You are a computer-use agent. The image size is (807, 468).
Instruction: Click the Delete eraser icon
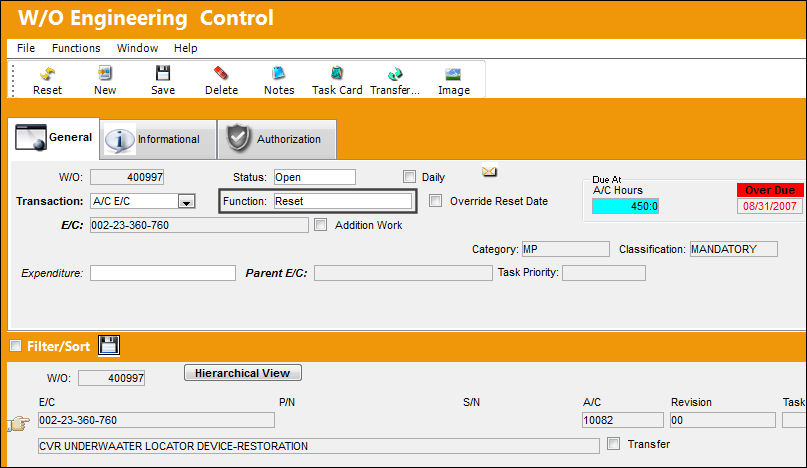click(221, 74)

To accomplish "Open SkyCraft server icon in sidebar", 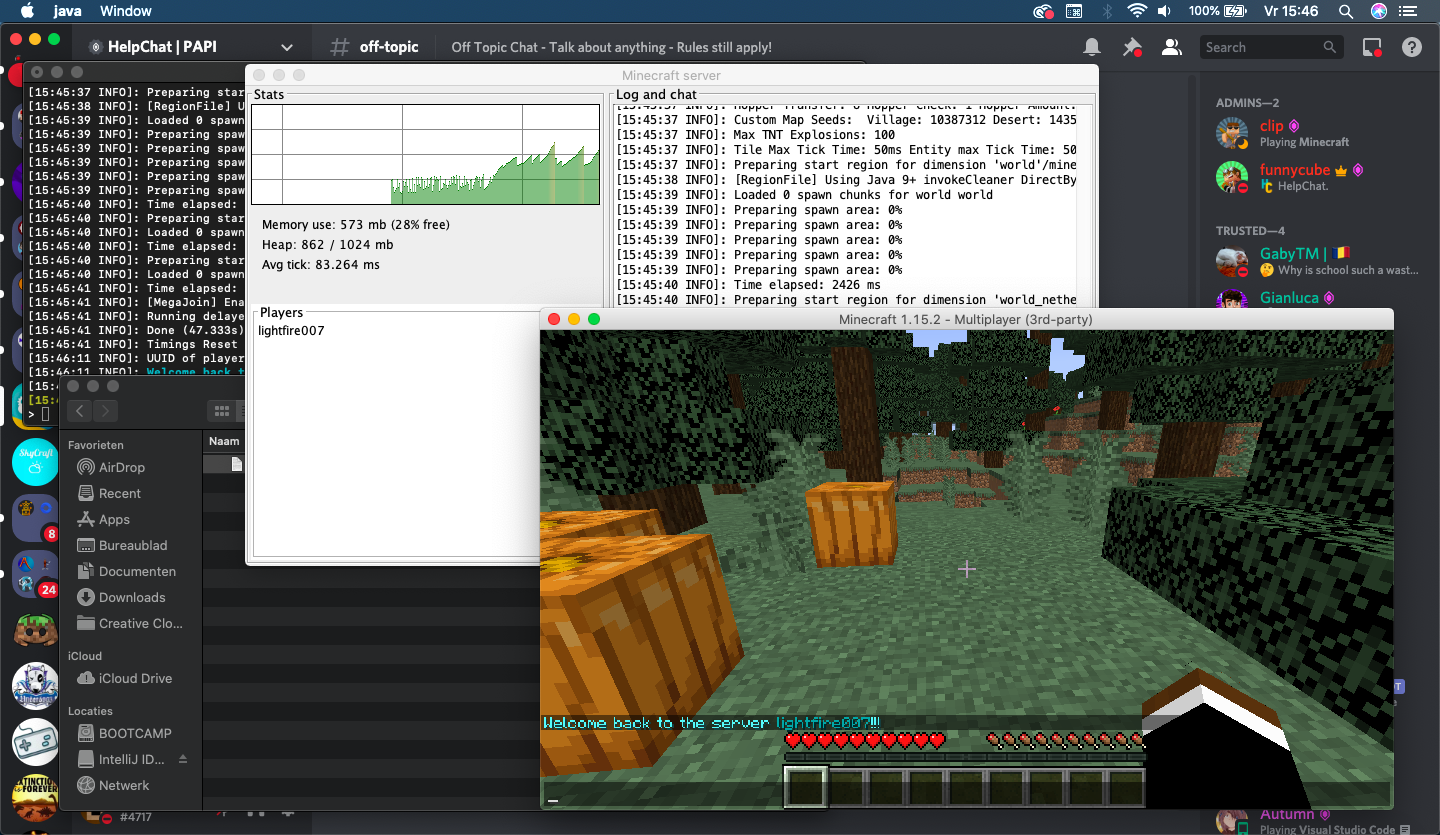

---

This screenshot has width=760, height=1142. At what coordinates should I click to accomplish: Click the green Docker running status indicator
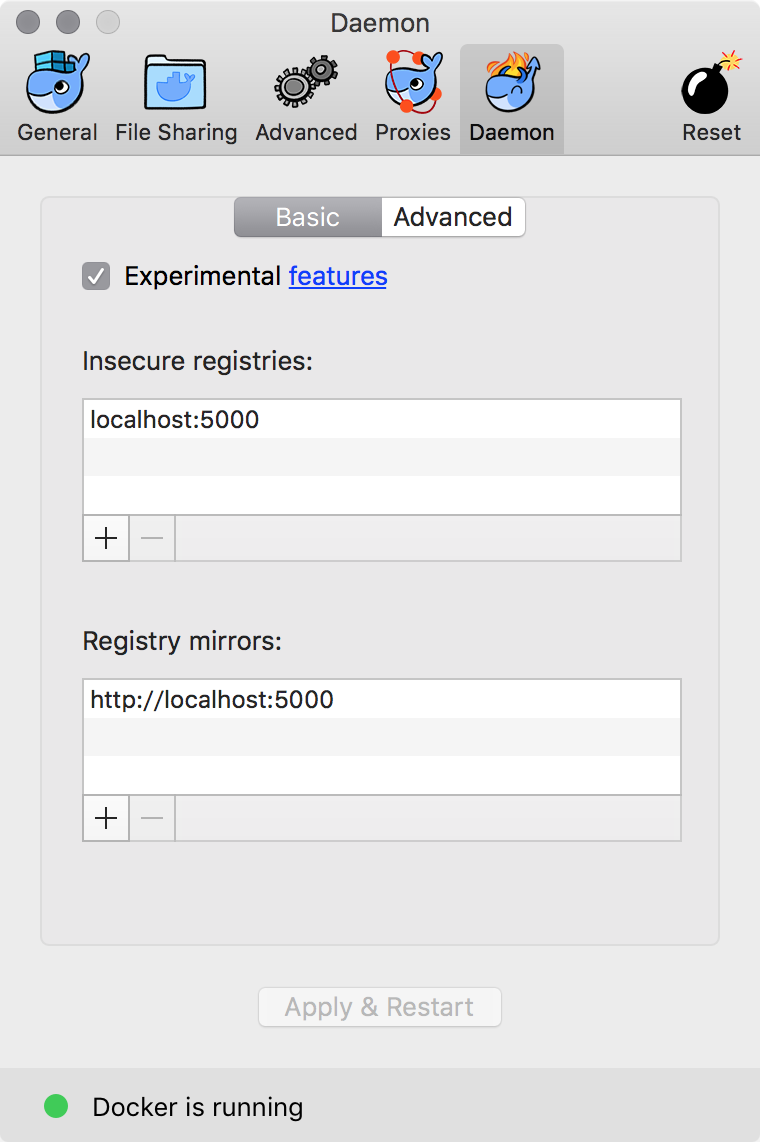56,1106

* * *

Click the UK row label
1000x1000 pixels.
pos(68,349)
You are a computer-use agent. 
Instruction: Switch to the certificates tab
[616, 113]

■ **What you are asked to do**: Filter the data, keeping only the lines that contain "computer".

■ **Answer area**:
You are a computer-use agent. The image size is (807, 468).
You are a computer-use agent. 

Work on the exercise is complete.